Gratitude Sunday: The United States Of America Is A Lie

Gratitude * Sunday

Quote of the Week – “Society cares for the individual only so far as he is profitable.” Simone de Beauvoir

Sunday Haiku
August memories,
frivolous grasshopper days,
warm campfire evenings.

Sunday Musings
The United States of America is a lie.

I can’t put it more bluntly.

We posit our country as the land of opportunity, as the place where if you are brave enough you can fulfill the myth of self-sufficiency and succeed to a life of financial security and comfort, even if you start with nothing.

So many things wrong right there. Nobody starts with nothing. Nobody is self-sufficient. Not everybody has the same opportunities. And many of us have the brave kicked right out of us from day one, if not by our families, then by the warehousing process we call public school, or by the hierarchy of employment when we realize how little influence workers have in this land of opportunity.

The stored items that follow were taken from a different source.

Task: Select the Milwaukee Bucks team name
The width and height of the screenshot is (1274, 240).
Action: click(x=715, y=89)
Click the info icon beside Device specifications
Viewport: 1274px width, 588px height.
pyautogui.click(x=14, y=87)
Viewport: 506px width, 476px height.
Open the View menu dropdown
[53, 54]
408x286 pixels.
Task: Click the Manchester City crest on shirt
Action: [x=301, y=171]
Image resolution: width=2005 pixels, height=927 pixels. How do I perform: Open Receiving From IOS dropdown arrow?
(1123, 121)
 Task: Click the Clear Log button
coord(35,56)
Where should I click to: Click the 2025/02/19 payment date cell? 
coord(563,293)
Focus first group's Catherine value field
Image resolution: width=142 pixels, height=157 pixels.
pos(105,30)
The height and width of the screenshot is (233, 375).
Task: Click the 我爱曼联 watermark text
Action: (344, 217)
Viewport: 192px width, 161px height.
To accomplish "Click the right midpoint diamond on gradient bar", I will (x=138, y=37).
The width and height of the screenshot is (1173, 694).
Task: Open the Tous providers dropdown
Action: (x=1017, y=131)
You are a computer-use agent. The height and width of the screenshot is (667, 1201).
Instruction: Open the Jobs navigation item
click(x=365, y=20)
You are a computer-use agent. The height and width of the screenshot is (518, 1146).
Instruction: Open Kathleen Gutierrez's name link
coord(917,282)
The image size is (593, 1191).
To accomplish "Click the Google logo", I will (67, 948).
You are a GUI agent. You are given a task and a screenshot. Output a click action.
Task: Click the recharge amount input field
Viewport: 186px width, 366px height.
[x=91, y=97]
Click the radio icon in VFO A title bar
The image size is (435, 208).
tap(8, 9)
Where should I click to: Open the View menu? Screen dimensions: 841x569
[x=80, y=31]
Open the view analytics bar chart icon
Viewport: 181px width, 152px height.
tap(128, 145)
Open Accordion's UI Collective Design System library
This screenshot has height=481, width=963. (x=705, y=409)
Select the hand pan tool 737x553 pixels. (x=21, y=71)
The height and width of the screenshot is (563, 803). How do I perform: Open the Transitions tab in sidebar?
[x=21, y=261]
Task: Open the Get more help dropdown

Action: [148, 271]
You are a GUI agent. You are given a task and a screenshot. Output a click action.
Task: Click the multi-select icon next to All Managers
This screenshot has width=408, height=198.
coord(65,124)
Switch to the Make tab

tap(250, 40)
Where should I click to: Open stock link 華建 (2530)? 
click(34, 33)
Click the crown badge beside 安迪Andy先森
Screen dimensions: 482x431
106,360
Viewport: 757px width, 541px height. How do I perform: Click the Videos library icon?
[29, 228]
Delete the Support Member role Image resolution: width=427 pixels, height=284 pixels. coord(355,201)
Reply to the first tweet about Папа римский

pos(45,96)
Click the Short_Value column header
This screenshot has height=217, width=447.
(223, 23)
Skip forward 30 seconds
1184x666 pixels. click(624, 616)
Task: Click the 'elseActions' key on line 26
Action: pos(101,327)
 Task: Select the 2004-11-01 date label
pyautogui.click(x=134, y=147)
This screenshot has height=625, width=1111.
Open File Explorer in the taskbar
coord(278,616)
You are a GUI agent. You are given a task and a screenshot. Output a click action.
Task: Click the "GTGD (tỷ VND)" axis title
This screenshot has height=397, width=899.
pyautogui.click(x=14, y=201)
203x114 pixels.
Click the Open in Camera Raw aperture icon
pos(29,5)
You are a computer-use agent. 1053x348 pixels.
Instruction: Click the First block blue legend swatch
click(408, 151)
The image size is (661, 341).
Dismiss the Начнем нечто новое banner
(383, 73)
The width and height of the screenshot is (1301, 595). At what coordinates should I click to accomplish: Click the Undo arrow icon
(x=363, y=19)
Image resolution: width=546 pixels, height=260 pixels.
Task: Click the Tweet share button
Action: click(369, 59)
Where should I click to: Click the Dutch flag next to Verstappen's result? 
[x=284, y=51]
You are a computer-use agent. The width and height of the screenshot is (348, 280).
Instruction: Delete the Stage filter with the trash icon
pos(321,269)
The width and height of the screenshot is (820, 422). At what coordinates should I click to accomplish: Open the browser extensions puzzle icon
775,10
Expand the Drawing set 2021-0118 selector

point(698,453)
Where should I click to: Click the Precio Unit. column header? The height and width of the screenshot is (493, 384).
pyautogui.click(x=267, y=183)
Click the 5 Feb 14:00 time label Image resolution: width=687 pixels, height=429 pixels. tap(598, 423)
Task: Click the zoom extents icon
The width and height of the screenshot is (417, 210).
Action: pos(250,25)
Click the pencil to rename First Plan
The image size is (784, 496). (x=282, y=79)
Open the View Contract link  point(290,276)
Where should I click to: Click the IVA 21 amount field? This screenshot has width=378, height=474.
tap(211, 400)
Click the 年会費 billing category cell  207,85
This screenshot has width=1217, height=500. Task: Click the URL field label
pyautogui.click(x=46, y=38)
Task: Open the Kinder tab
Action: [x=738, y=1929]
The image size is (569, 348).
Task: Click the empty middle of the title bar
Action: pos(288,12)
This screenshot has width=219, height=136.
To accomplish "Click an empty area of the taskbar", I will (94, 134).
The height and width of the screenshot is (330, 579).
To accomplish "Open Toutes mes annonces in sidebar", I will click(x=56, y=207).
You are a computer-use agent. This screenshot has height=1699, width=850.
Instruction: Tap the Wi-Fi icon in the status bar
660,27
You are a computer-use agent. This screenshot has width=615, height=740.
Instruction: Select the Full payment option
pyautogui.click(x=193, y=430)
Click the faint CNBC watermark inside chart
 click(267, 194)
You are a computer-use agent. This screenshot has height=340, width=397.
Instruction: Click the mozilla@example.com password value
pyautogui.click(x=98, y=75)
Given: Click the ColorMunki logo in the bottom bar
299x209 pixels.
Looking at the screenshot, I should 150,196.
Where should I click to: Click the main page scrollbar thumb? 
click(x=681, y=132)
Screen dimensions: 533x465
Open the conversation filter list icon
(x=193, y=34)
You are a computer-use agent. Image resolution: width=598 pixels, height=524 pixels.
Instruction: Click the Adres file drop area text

So where does freedom fit into all of this if the above is true? It doesn’t. We are not free.

To be free we have to have truth, and the truth in the United States of America is twisted and spun until every last dollar is stolen out of the pockets of the poor. The truth is our economy is rigged and for some of us success will never be part of the equation. Nationally, that’s bad math.

Freedom is available to the wealthy, most of whom have not worked for their money; most of them have inherited their wealth. Their wealth has come to them freely from the manipulations and thefts of their forebears who found ways to not pay tax on it, who found ways to lie to their neighbors and citizens to gaslight us into thinking they would do good things for the USA with our money; instead that money lined their pockets and the bassinets of their children.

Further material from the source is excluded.